Magills Cinema Annual 2009 Book in PDF, ePub and Kindle version is available to download in english. Read online anytime anywhere directly from your device. Click on the download button below to get a free pdf file of Magills Cinema Annual 2009 book. This book definitely worth reading, it is an incredibly well-written.
Magills Cinema Annual offers an in-depth retrospective of significant domestic and foreign films released in the U.S. Distinguishing features include its extensive credits, awards and nominations, MPAA ratings, eight indexes, and most importantly its exhaustive critical reviews with author bylines.
Magill's Cinema Annual offers an in-depth retrospective of significant domestic and foreign films released in the U.S. Distinguishing features include its extensive credits, awards and nominations, MPAA ratings, eight indexes, and most importantly its exhaustive critical reviews with author bylines.
Offers an in-depth retrospective of significant domestic and foreign films released in the United States during the preceding year. Distinguishing features include its extensive credits, awards and nominations, MPAA ratings, thorough indexes, and its exhaustive critical reviews with author bylines.
Offers an in-depth retrospective of significant domestic and foreign films released in the United States during the preceding year. Distinguishing features include its extensive credits, awards and nominations, MPAA ratings, thorough indexes, and its exhaustive critical reviews with author bylines.
Horror films have always reflected their audiences' fears and anxieties. In the United States, the 2000s were a decade full of change in response to the 9/11 terrorist attacks, the contested presidential election of 2000, and the wars in Iraq and Afghanistan. These social and political changes, as well as the influences of Japanese horror and New French extremism, had a profound effect on American horror filmmaking during the 2000s. This filmography covers more than 300 horror films released in America from 2000 through 2009, including such popular forms as found footage, torture porn, and remakes. Each entry covers a single film and includes credits, a synopsis, and a lengthy critical commentary. The appendices include common horror conventions, a performer hall of fame, and memorable ad lines.

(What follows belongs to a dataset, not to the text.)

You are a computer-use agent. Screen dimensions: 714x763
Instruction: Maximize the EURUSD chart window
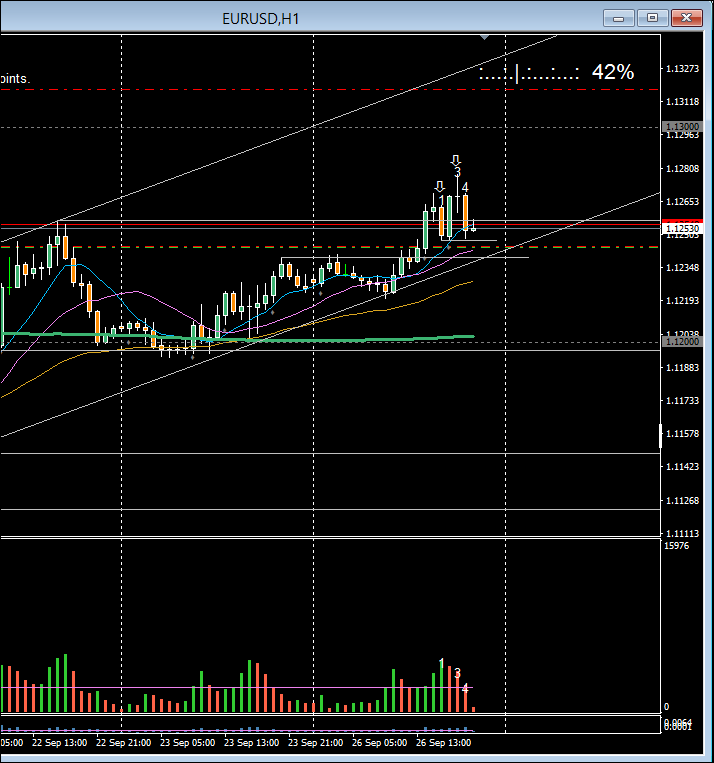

"Francesco Rosi (1922-2015) occupies a unique place in postwar Italian, indeed postwar world cinema. His films show a consistent formal balance while representing historical events as social emblems that examine, shape, and reflect the national identity. This important body of work, which has made a vital mark on the works of directors like Martin Scorsese remains to be examined for the English-speaking audience. This study addresses Rosi's films as mosaics fashioned out of "clips" collected from the various stages of production, most specifically from the director's own archival materials. My approach situates each film in its artistic and cultural context, but also attends to the specific forms and ethical commitment that characterize each film"--
Ingrid Bergman’s engaging screen performance as Sister Mary Benedict in The Bells of St. Mary’s made the film nun a star and her character a shining standard of comparison. She represented the religious life as the happy and rewarding choice of a modern woman who had a “complete understanding” of both erotic and spiritual desire. How did this vibrant and mature nun figure come to be viewed as girlish and naïve? Why have she and her cinematic sisters in postwar popular film so often been stereotyped or selectively analyzed, so seldom been seen as women and religious? In Veiled Desires—a unique full-length, in-depth look at nuns in film—Maureen Sabine explores these questions in a groundbreaking interdisciplinary study covering more than sixty years of cinema. She looks at an impressive breadth of films in which the nun features as an ardent lead character, including The Bells of St. Mary’s (1945), Black Narcissus (1947), Heaven Knows, Mr. Allison (1957), Sea Wife (1957), The Nun’s Story (1959), The Sound of Music (1965), Change of Habit (1969), In This House of Brede (1975), Agnes of God (1985), Dead Man Walking (1995), and Doubt (2008). Veiled Desires considers how the beautiful and charismatic stars who play chaste nuns, from Ingrid Bergman and Audrey Hepburn to Susan Sarandon and Meryl Streep, call attention to desires that the veil concealed and the habit was thought to stifle. In a theologically and psychoanalytically informed argument, Sabine responds to the critics who have pigeonholed the film nun as the obedient daughter and religious handmaiden of a patriarchal church, and the respectful audience who revered her as an icon of spiritual perfection. Sabine provides a framework for a more complex and holistic picture of nuns onscreen by showing how the films dramatize these women’s Christian call to serve, sacrifice, and dedicate themselves to God, and their erotic desire for intimacy, agency, achievement, and fulfillment.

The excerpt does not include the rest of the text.